(What to produce): There is one span to output from the data below: the lines starting at the line with "Book (905, 514)" and ending at the line with "Review text: (67, 648)". Output it exactly, ends included, nothing more.

##### Material provided #####

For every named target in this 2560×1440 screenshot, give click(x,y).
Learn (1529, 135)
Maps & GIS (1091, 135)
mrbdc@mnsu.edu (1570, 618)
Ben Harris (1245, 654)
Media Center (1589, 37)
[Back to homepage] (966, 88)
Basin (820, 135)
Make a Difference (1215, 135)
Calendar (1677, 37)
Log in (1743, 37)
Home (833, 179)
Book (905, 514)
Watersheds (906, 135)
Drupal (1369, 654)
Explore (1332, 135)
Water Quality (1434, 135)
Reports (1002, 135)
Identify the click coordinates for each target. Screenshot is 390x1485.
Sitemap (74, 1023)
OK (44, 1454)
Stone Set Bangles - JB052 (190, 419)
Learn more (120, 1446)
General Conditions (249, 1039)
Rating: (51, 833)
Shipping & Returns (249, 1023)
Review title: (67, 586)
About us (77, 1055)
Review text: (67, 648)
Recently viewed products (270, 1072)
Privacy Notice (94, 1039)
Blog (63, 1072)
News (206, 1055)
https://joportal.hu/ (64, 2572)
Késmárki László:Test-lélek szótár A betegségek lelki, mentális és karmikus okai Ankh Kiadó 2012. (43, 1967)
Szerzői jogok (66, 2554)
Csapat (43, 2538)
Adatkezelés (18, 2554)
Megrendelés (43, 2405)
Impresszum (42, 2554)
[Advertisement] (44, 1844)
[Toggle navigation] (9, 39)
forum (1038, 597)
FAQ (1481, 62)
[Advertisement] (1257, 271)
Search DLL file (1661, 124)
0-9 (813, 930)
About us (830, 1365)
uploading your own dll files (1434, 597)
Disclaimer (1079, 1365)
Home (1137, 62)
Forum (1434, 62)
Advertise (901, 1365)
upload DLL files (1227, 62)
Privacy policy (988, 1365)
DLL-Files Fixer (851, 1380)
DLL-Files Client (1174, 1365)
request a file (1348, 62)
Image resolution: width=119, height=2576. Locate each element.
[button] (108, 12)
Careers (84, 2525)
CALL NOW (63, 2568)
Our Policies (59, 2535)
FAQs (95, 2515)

#####

(Exercise output):
Book (905, 514)
Watersheds (906, 135)
Drupal (1369, 654)
Explore (1332, 135)
Water Quality (1434, 135)
Reports (1002, 135)
Identify the click coordinates for each target. Screenshot is 390x1485.
Sitemap (74, 1023)
OK (44, 1454)
Stone Set Bangles - JB052 (190, 419)
Learn more (120, 1446)
General Conditions (249, 1039)
Rating: (51, 833)
Shipping & Returns (249, 1023)
Review title: (67, 586)
About us (77, 1055)
Review text: (67, 648)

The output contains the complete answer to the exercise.